§ **Text section**
_ _ _ _ _ _ _

TL;DR
- Mapping: Schema defining document structure (similar to RDB table definitions)
- text: For full-text search, tokenized by Analyzer
- keyword: For exact value matching, sorting/aggregation
- Analyzer: Converts text into searchable tokens (use Nori for Korean)
- Denormalization: Include related data in one document since there’s no JOIN
Target Audience: Developers looking to use Elasticsearch search features Prerequisites: Core Components, basic JSON syntax
This document covers Mapping, Field Type, and Analyzer design for effectively storing and searching data in Elasticsearch.
What is Mapping?#
Mapping is a schema that defines how documents and fields are stored and indexed.
RDB vs Elasticsearch#
| RDB | Elasticsearch |
|---|---|
| CREATE TABLE | PUT /index (mapping) |
| Column Type | Field Type |
| Schema Required | Dynamic Mapping possible |
| ALTER TABLE | Limited (requires reindexing) |
Mapping Example#
PUT /products
{
"mappings": {
"properties": {
"name": {
"type": "text",
"analyzer": "standard"
},
"category": {
"type": "keyword"
},
"price": {
"type": "integer"
},
"created_at": {
"type": "date"
},
"in_stock": {
"type": "boolean"
}
}
}
}Key Points
- Mapping is defined when creating an index, and field type changes are limited afterward
- Dynamic Mapping allows automatic type inference, but explicit definition is recommended for production
- Schema changes require reindexing
Field Types#
String Types#
text vs keyword#
| Property | text | keyword |
|---|---|---|
| Purpose | Full-text search | Exact value matching |
| Analysis | Tokenized by Analyzer | No analysis |
| Search | match query | term query |
| Sort/Aggregation | Not possible (by default) | Possible |
| Examples | Product description, post content | Category, status, ID |
{
"properties": {
"title": {
"type": "text" // "MacBook Pro" → ["macbook", "pro"]
},
"category": {
"type": "keyword" // "Laptop" → "Laptop" (as-is)

_ _ _ _ _ _ _

§ **Raw data**
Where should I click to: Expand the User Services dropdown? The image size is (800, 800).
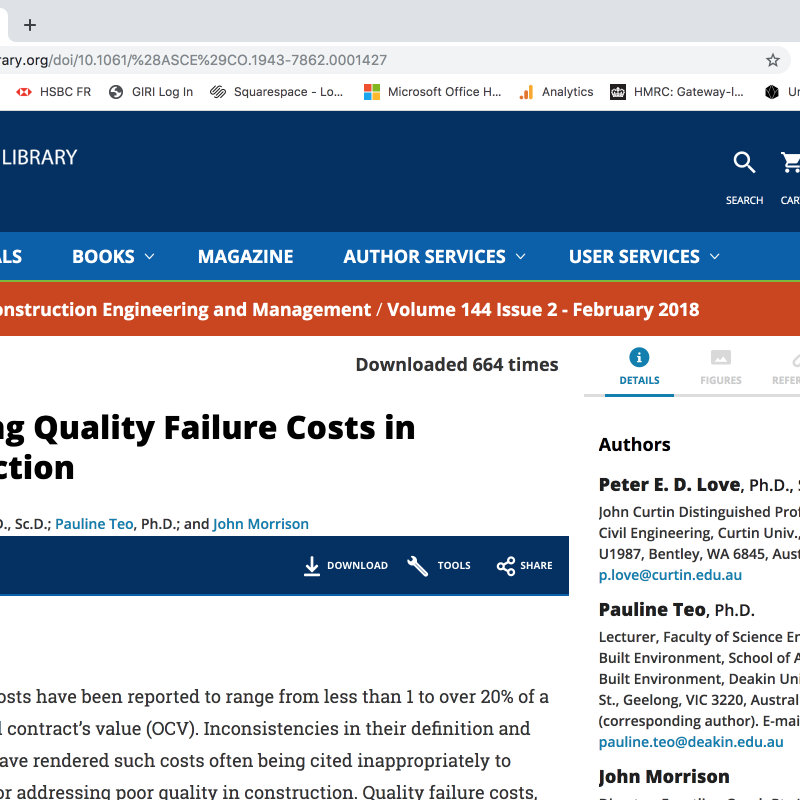click(644, 257)
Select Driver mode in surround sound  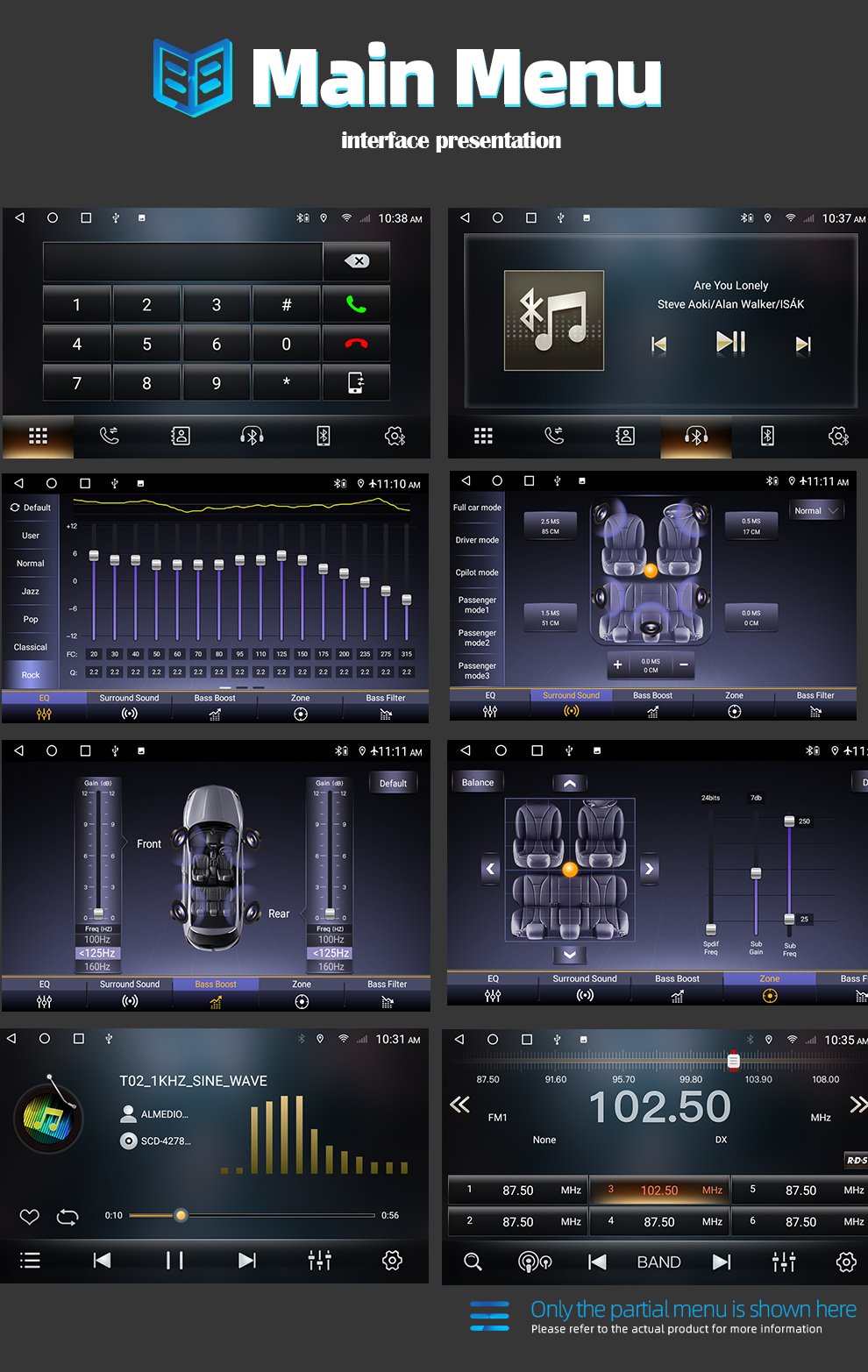pos(477,540)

_ _ _ _ _ _ _

§ **Work to do**
A – According to the Elasticsearch mapping text, which analyzer should be used for Korean?
B – Pick up the Elasticsearch mapping text from its last line and keep writing it.

§ **Outputs in order**
A – Nori

B –
}
}
}Multi-field#
Index a single field in multiple ways:
{
"properties": {
"name": {
"type": "text",
"fields": {
"keyword": {
"type": "keyword" // Access via name.keyword
}
}
}
}
}# Full-text search
GET /products/_search
{ "query": { "match": { "name": "MacBook" } } }
# Exact value aggregation
GET /products/_search
{
"aggs": {
"names": { "terms": { "field": "name.keyword" } }
}
}Numeric Types#
| Type | Range | Use Case |
|---|---|---|
byte | -128 ~ 127 | Small integers |
short | -32,768 ~ 32,767 | Small integers |
integer | -2³¹ ~ 2³¹-1 | General integers |
long | -2⁶³ ~ 2⁶³-1 | Large integers, IDs |
float | 32-bit floating point | Approximate values |
double | 64-bit floating point | Precise calculations |
scaled_float | Scaled value | Prices (scaling_factor: 100) |
{
"properties": {
"price": {
"type": "scaled_float",
"scaling_factor": 100 // 23900.00 → 2390000 stored
},
"quantity": {
"type": "integer"
}
}
}Date Type#
{
"properties": {
"created_at": {
"type": "date",
"format": "yyyy-MM-dd HH:mm:ss||yyyy-MM-dd||epoch_millis"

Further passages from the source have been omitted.